Welche Arbeitsfelder der Sozialen Arbeit besonders beliebt sind und dadurch einen strategischen Vorteil bei der Personalbeschaffung haben, wurde bisher nicht untersucht. Die Berner Fachhochschule ist daher den Fragen nachgegangen, wie attraktiv die Sozialhilfe im Vergleich zu anderen Arbeitsfeldern ist und welche Merkmale Studienabgängerinnen und -abgänger aufweisen, die sich für eine Stelle in der Sozialhilfe interessieren bzw. das Arbeitsfeld eher meiden werden.
Arbeitsfeldattraktivität im Vergleich
Zur Ermittlung der Attraktivität verschiedener Arbeitsfelder gaben 266 Studienabgänger auf einer Skala von 1 («sehr unwahrscheinlich») bis 5 («sehr wahrscheinlich») die Wahrscheinlichkeit an, mit der sie sich für eine Stelle in diesen Arbeitsfeldern bewerben würden. Als Ergebnis zeigte sich, dass die Familienberatung und der Kinder- und Erwachsenenschutz als die attraktivsten Arbeitsfelder angesehen werden. Weit oben auf der Attraktivitätsskala befinden sich auch die Behindertenhilfe, die Opferhilfe sowie die Migrationsarbeit. Das Gegenteil trifft auf die offene Kinder- und Jugendarbeit sowie die kirchliche Sozialarbeit zu, die beide bezüglich Attraktivität hinter den anderen Arbeitsfeldern zurückblieben.

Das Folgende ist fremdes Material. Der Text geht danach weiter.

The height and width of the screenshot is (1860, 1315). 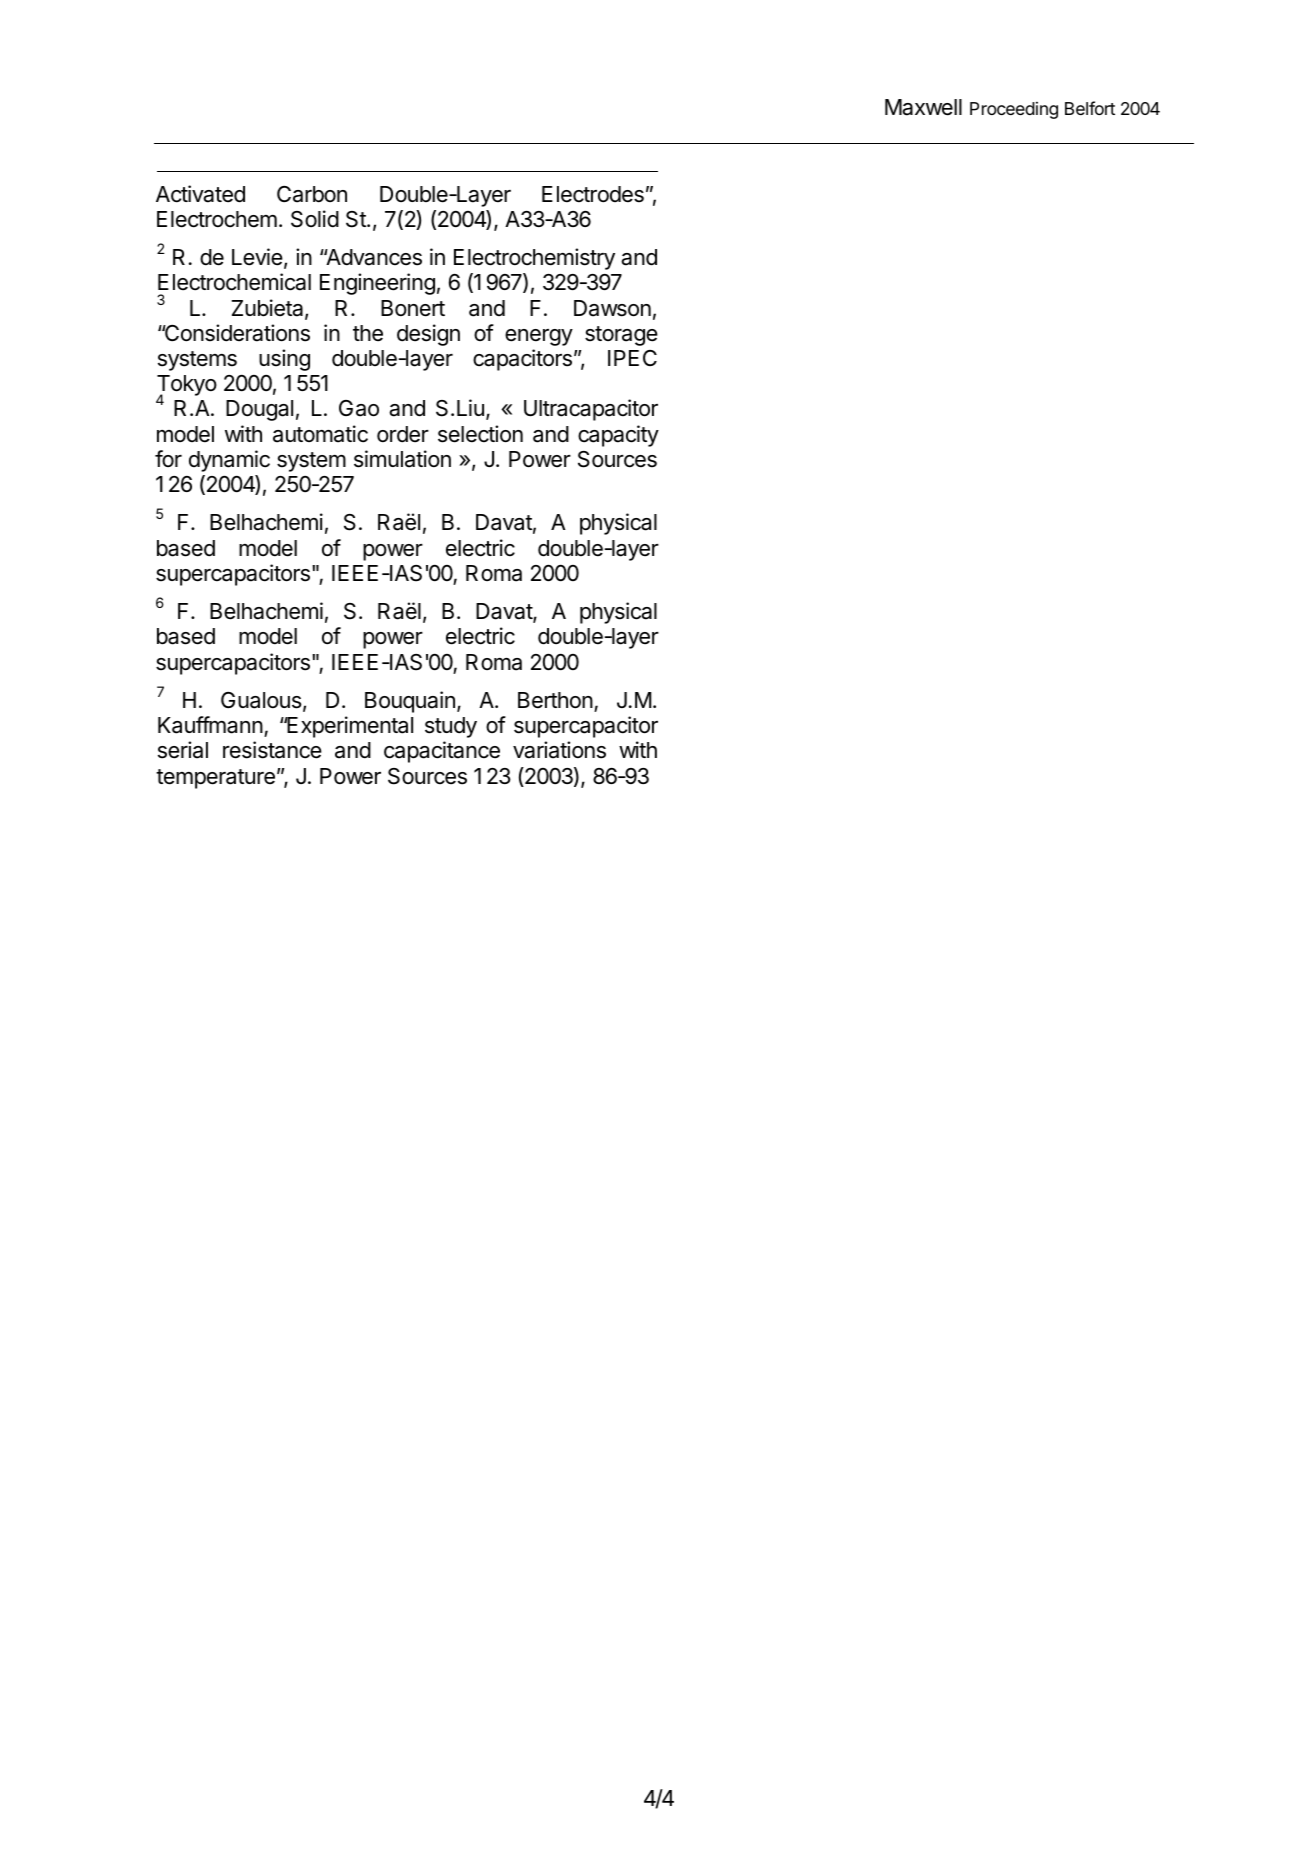 What do you see at coordinates (229, 461) in the screenshot?
I see `dynamic` at bounding box center [229, 461].
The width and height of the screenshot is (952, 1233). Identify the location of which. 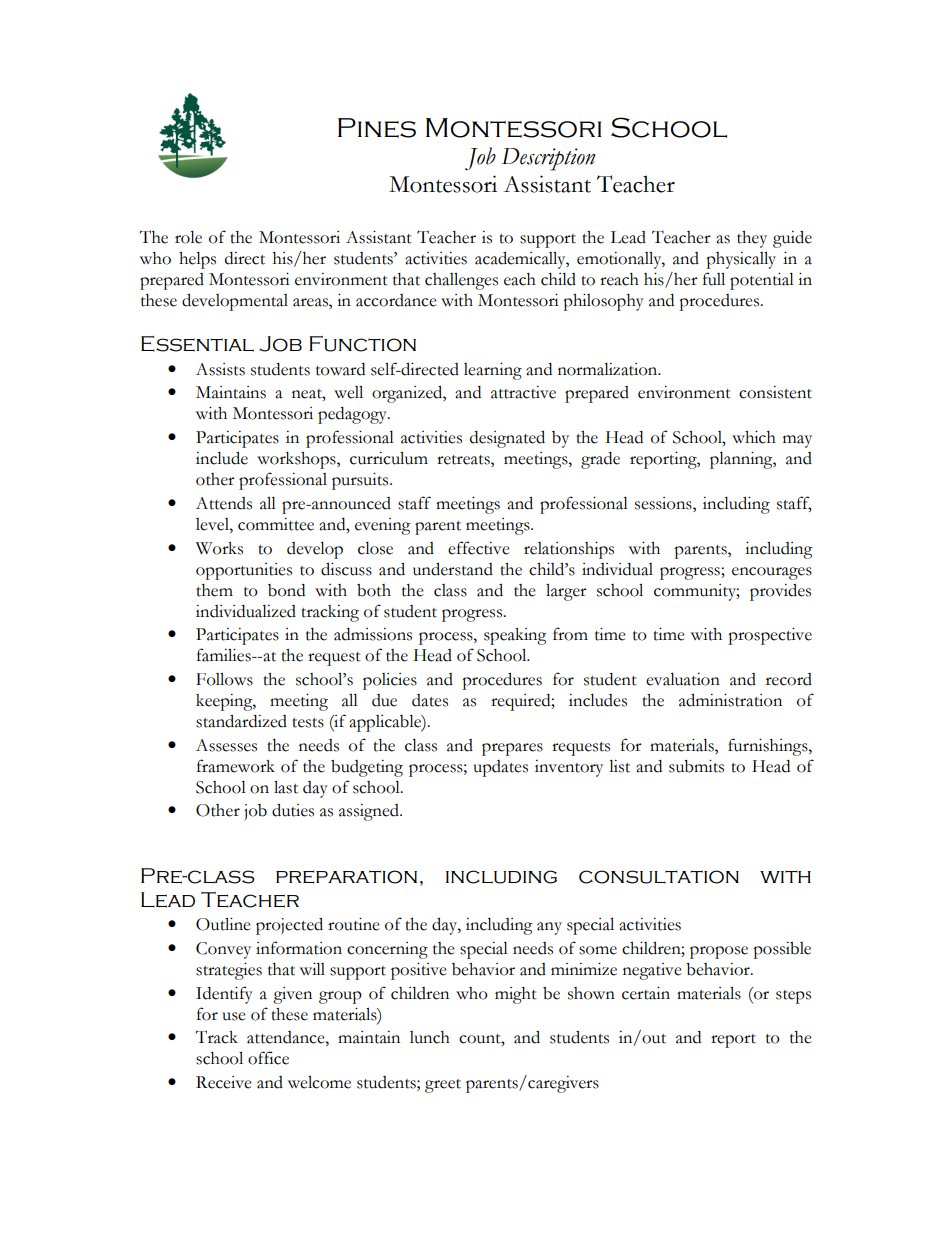
(754, 437).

Die Sozialhilfe rangiert – zusammen mit der Sozialen Arbeit im Gesundheitswesen – an sechster Stelle. Damit gehört sie zwar knapp nicht mehr zum attraktivsten Drittel der Arbeitsfelder, liegt aber immer noch über dem Mittelwert aller Arbeitsfelder (2,8). Allerdings zeigt sich anhand der Standardabweichung, dass bei keinem anderen Arbeitsfeld die Meinungen zur Attraktivität so stark auseinandergehen wie bei der Sozialhilfe.

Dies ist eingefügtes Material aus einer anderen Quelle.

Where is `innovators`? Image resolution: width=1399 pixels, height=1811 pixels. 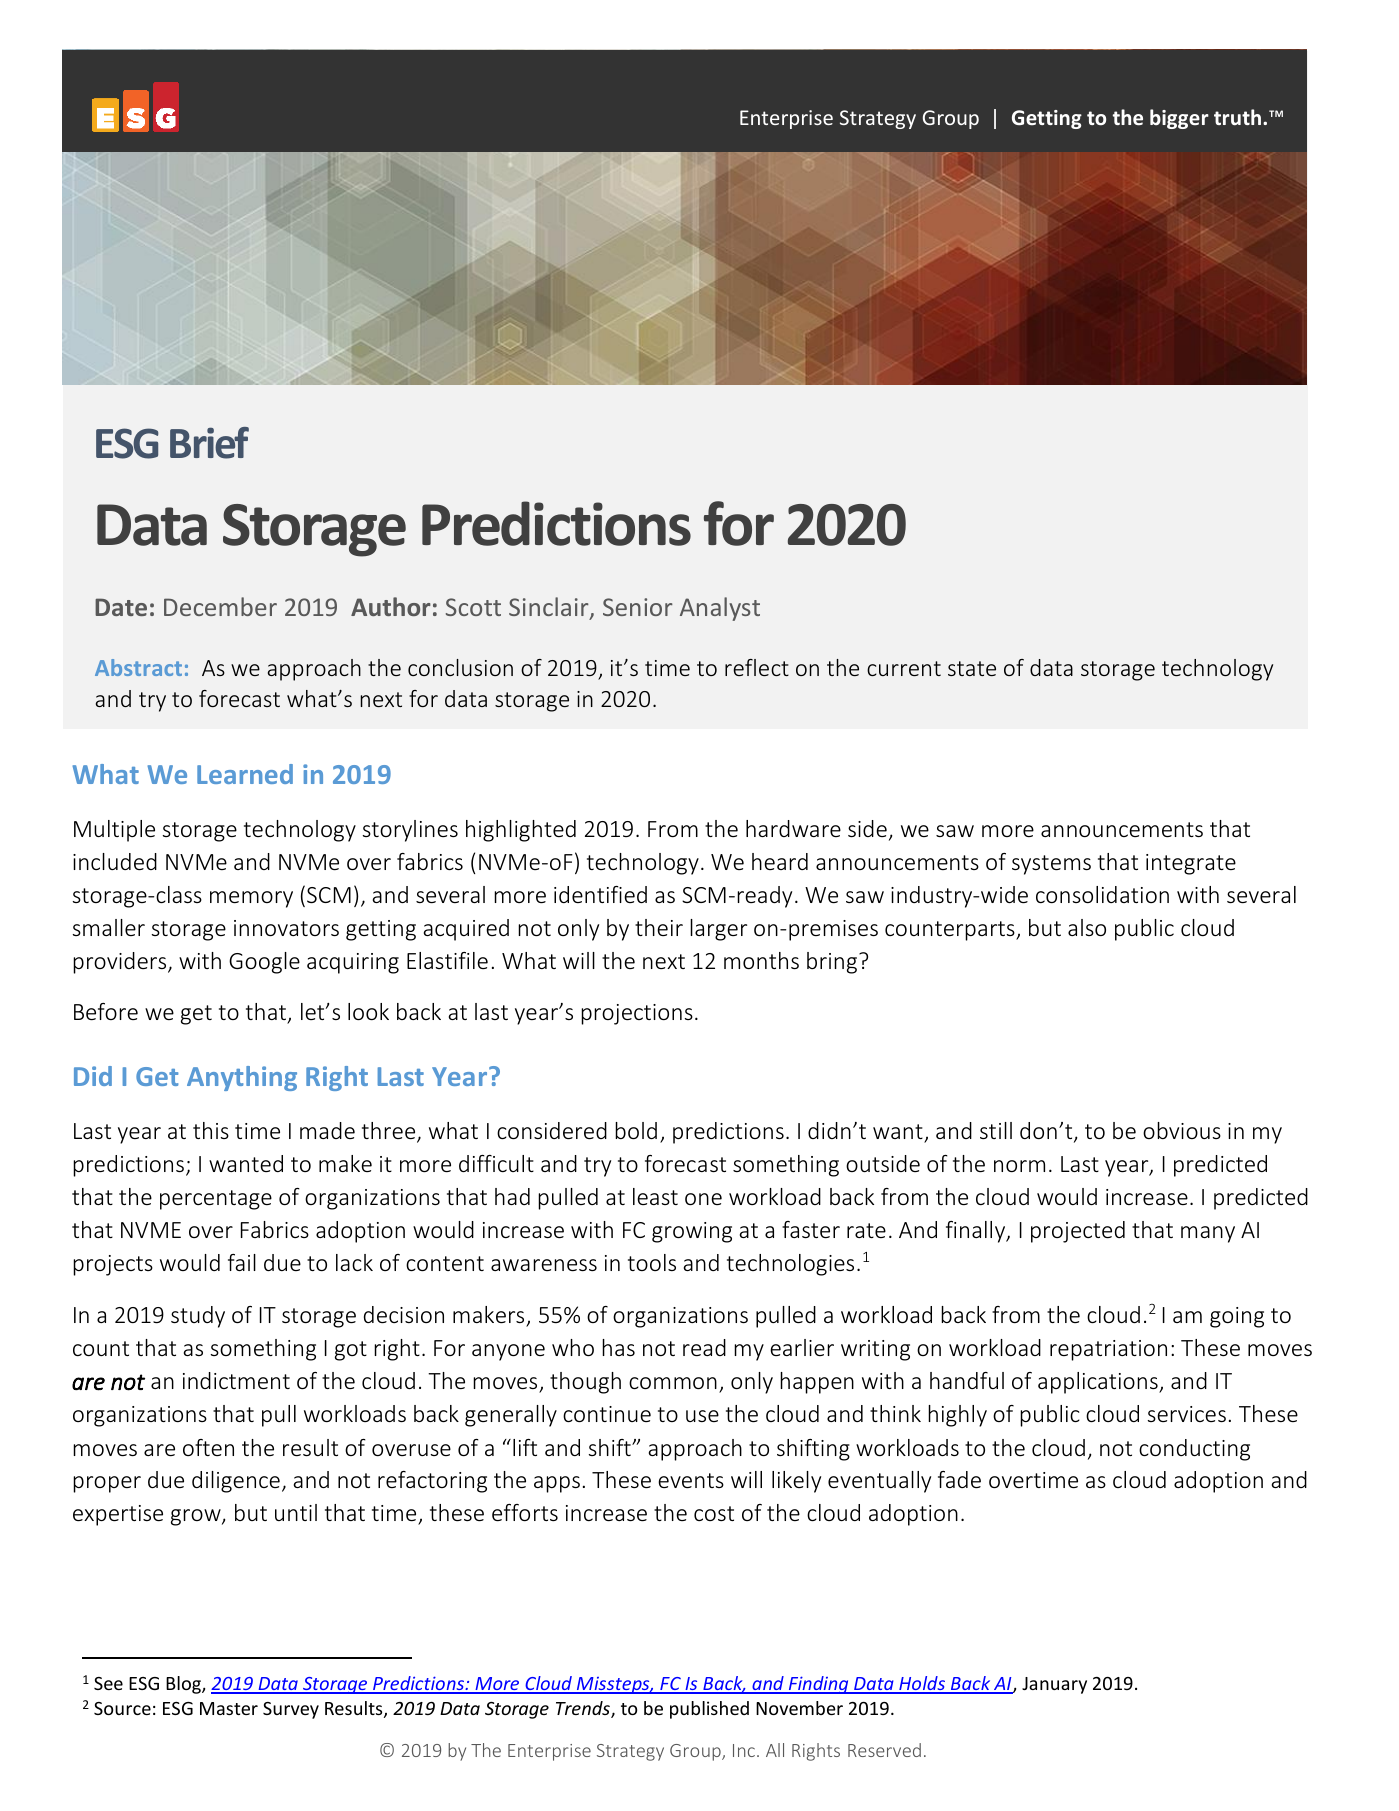 innovators is located at coordinates (286, 928).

Für wen die Sozialhilfe attraktiv ist
Mehr als ein Drittel aller Studierenden (34%) absolvieren während des Studiums ein Praktikum in der Sozialhilfe. Wer über diese Erfahrung im Rahmen eines Praktikums verfügt, zieht eine Bewerbung eher in Betracht als Studierende ohne Praktikumserfahrung in der Sozialhilfe. Für rund zwei Drittel (67%) der Studienabsolventinnen und -absolventen ist es (sehr) wahrscheinlich, dass sie sich nach einem Praktikum in der Sozialhilfe auch für eine reguläre Anstellung in diesem Bereich bewerben werden. Das ist ein wesentlich höherer Anteil als in der offenen Kinder- und Jugendarbeit, wo fast ebenso viele Praktika absolviert werden, Bewerbungsabsichten aber deutlich geringer ausgeprägt sind. Dies weist darauf hin, dass Studierende während eines Praktikums in der Sozialhilfe mehrheitlich positive Erfahrungen machen.
Attraktivität der Arbeitsfelder in der Sozialen Arbeit (Mittelwert)

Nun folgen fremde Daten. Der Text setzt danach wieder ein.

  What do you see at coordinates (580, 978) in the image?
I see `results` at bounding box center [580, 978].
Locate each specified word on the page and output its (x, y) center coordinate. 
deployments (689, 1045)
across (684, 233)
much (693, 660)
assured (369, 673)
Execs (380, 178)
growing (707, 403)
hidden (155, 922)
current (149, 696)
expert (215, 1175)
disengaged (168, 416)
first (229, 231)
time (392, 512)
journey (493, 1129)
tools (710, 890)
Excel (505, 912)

Die professionellen Identitäten der Studierenden haben ebenfalls einen Einfluss darauf, für wie attraktiv sie eine Tätigkeit in der Sozialhilfe halten. So lässt sich beobachten, dass eine Person, je mehr sie sich als «Agentin oder Agent der sozialen Kontrolle» sieht, sich desto eher für eine Stelle in diesem Bereich bewirbt. Mit anderen Worten: Sozialarbeitende müssen sich für eine Tätigkeit in der Sozialhilfe mit einer Sozialen Arbeit identifizieren können, die sich für einen effizienten und sparsamen Einsatz von finanziellen Mitteln einsetzt, den Missbrauch des Sozialsystems bekämpft und Hilfeleistungen an vorgegebene Richtlinien und Kriterien knüpft. Bei den Nachwuchsfachkräften sind solche Aspekte der sozialen Kontrolle aber von geringer Bedeutung für das professionelle Selbstkonzept, was den Pool an potenziellen Stellenbewerbenden reduziert. Attraktiv ist die Sozialhilfe auch für Personen, die viel Wert auf flexible Arbeitszeitmodelle und eine gute Work-Life-Balance legen.
Wer die Sozialhilfe eher meidet
Weniger attraktiv ist die Sozialhilfe für Absolventinnen und Absolventen, bei denen das Ziel der Integration ein zentraler Bestandteil ihres professionellen Selbstkonzepts darstellt. Dieser negative Zusammenhang ist besonders bei Studierenden zu beobachten, die bereits ein Praktikum in der Sozialhilfe absolviert haben. Dieses überraschende Ergebnis dürfte ein Hinweis darauf sein, dass sie die Sozialdienste während der Praxisausbildung zu sehr als armutsverwaltende Institutionen wahrnehmen.
Auch wirkt die Sozialhilfe eher unattraktiv für stark intrinsisch motivierte Personen, die primär nach einer interessanten, herausfordernden und selbstbestimmten Arbeit streben. Dieser Zusammenhang zeigt sich wiederum bei Studienabsolvierenden, die das Arbeitsfeld im Rahmen eines Praktikums bereits kennengelernt haben. Der Inhalt der Tätigkeit vermag sie anscheinend nicht ganz zu überzeugen.
Optimierungspotenzial
Trotz relativer Attraktivität des Arbeitsfelds besteht somit Optimierungspotenzial. Insbesondere könnten die in den Beruf Einsteigenden besser von einer Tätigkeit in der Sozialhilfe überzeugt werden, die mehrheitlich intrinsisch motiviert sind und sich primär mit Rollenkonzeptionen Sozialer Arbeit identifizieren, welche die persönliche Beratung und die Hilfe zur Integration in den Mittelpunkt stellen. Dieser Typus von Mitarbeitenden dürfte voraussichtlich zur Bewältigung der zukünftigen Herausforderungen noch dringender gebraucht werden.
Die Studie
Bei den Ergebnissen handelt es sich um eine Teilauswertung der Verlaufsstudie der Berner Fachhochschule, in der Bachelor-Studierende und Berufseinsteigende zu verschiedenen Zeitpunkten befragt werden. Für den vorliegenden Artikel wurden Befragungsdaten von 266 Studierenden verwendet, die zwischen Herbstsemester 2017 und Herbstsemester 2021 die Abschlussprüfung bestanden haben und kurz vor der Diplomierung standen.